Saved data entries
____
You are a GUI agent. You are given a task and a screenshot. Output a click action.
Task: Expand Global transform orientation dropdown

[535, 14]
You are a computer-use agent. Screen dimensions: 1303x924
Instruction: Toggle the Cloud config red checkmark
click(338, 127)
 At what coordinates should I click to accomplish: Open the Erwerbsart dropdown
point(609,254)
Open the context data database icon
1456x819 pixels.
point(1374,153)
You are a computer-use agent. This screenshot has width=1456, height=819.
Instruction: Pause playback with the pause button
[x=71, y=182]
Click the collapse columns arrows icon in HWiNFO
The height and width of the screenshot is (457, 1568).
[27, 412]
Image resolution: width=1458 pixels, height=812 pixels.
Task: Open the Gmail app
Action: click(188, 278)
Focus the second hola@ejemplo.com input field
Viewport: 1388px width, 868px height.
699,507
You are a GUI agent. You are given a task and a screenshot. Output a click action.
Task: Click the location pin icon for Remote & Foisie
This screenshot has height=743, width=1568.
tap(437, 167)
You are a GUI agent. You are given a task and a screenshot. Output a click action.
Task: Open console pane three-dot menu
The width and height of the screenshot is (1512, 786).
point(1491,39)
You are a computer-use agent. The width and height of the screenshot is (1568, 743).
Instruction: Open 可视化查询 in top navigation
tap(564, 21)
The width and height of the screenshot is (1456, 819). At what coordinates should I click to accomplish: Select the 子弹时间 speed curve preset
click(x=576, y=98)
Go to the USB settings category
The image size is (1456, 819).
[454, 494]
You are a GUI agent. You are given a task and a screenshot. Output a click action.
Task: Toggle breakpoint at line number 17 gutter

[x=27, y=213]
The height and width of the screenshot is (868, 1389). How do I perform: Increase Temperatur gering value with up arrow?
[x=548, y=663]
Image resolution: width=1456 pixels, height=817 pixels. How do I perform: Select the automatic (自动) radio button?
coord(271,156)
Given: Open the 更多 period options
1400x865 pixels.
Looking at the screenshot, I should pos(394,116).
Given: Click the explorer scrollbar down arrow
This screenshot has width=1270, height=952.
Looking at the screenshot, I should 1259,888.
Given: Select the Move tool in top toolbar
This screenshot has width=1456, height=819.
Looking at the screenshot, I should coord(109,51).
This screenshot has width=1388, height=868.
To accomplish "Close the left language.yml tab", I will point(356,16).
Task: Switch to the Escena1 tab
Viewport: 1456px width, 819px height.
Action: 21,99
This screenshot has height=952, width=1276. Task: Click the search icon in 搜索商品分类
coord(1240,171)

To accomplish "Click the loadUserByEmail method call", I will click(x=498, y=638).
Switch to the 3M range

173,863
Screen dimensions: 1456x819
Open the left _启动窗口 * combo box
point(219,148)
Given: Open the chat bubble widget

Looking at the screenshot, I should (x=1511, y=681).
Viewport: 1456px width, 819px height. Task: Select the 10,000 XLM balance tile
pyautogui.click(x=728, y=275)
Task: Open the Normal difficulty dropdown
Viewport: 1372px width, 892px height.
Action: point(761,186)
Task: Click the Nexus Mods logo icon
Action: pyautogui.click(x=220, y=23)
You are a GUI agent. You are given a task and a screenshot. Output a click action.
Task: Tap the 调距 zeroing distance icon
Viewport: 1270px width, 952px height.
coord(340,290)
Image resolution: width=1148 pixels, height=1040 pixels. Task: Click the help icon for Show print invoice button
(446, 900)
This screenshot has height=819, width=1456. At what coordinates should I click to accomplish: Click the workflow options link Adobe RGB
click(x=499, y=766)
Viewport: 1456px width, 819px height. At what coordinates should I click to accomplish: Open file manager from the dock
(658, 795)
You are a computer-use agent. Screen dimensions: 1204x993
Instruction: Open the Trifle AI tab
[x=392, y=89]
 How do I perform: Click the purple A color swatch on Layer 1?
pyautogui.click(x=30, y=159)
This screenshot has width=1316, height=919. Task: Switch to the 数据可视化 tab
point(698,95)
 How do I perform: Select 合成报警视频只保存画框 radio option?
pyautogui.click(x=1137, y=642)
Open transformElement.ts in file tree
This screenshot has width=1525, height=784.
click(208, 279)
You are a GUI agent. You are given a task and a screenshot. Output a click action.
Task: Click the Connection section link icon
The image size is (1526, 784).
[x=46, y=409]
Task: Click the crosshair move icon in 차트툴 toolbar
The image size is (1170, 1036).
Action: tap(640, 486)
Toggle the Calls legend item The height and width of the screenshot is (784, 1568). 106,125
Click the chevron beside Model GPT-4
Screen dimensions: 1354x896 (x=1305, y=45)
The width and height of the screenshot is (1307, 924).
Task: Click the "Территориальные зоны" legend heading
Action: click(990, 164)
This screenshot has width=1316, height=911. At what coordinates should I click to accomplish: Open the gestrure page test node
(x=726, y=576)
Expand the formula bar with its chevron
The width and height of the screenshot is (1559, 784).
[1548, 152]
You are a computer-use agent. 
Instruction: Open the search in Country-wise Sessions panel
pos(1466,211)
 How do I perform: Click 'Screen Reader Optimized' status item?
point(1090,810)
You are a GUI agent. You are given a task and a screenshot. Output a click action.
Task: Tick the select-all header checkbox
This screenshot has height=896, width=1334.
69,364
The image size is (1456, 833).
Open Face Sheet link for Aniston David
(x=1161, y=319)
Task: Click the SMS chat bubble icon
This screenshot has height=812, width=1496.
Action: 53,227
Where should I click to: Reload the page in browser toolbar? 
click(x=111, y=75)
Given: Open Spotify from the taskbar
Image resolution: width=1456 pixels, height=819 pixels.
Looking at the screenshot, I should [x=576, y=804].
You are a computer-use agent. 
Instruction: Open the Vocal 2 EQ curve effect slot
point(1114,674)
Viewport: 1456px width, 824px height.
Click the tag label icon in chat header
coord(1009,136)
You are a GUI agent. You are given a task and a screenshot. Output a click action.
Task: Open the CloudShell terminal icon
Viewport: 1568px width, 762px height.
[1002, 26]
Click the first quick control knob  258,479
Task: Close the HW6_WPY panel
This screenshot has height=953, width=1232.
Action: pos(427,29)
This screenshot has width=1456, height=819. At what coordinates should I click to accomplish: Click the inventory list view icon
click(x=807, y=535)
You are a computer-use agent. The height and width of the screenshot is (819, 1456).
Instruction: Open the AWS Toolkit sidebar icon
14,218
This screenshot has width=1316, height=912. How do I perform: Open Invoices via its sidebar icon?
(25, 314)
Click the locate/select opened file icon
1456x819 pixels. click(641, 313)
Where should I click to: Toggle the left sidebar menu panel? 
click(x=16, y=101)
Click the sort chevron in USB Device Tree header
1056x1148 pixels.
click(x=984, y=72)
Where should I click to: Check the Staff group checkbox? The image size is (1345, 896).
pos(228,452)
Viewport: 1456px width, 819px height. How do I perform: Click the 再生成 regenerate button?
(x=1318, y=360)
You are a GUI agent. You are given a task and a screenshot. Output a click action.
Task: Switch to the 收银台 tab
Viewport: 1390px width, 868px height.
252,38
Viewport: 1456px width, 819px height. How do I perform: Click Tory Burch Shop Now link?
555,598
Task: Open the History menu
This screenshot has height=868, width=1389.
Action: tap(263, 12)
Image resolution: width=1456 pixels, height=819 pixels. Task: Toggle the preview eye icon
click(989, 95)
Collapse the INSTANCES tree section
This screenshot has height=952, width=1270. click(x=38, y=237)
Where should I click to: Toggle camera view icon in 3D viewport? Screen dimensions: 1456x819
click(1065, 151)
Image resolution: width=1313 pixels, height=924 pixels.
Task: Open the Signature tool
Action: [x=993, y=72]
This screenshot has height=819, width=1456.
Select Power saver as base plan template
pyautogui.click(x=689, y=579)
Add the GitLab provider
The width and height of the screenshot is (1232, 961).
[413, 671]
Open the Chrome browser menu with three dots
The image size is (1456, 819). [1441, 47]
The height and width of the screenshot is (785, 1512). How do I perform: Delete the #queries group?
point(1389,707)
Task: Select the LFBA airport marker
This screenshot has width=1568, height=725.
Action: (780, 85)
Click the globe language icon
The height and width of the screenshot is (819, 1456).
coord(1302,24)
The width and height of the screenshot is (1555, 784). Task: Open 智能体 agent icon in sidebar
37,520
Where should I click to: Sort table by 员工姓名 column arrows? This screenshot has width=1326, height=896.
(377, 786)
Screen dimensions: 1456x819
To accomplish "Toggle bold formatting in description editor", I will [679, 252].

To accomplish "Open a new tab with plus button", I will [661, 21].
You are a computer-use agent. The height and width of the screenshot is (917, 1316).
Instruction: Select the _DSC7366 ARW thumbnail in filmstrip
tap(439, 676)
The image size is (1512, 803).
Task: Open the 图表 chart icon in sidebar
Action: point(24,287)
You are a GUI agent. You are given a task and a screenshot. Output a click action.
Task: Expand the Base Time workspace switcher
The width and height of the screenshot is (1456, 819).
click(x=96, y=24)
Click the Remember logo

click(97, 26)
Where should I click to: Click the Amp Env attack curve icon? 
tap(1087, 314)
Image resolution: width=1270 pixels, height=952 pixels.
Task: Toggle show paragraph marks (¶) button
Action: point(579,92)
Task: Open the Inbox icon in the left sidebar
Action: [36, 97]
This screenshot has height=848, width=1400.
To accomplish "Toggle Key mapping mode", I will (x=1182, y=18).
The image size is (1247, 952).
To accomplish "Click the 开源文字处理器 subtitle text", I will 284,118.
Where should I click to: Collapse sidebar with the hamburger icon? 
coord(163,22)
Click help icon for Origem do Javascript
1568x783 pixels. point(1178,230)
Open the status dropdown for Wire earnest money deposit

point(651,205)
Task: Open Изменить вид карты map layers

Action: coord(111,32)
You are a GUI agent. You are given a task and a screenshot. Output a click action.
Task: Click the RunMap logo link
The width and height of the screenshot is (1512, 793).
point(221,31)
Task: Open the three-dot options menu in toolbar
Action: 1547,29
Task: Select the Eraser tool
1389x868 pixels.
____
◆ **What to produce**
With the entries above as the source, set down exactly the lines from the one holding "Where should I click to: Click" through the last line, both ends included.

◆ **Your response**
Where should I click to: Click the Amp Env attack curve icon? 
tap(1087, 314)
Image resolution: width=1270 pixels, height=952 pixels.
Task: Toggle show paragraph marks (¶) button
Action: point(579,92)
Task: Open the Inbox icon in the left sidebar
Action: [36, 97]
This screenshot has height=848, width=1400.
To accomplish "Toggle Key mapping mode", I will (x=1182, y=18).
The image size is (1247, 952).
To accomplish "Click the 开源文字处理器 subtitle text", I will 284,118.
Where should I click to: Collapse sidebar with the hamburger icon? 
coord(163,22)
Click help icon for Origem do Javascript
1568x783 pixels. point(1178,230)
Open the status dropdown for Wire earnest money deposit

point(651,205)
Task: Open Изменить вид карты map layers

Action: coord(111,32)
You are a GUI agent. You are given a task and a screenshot. Output a click action.
Task: Click the RunMap logo link
The width and height of the screenshot is (1512, 793).
point(221,31)
Task: Open the three-dot options menu in toolbar
Action: 1547,29
Task: Select the Eraser tool
1389x868 pixels.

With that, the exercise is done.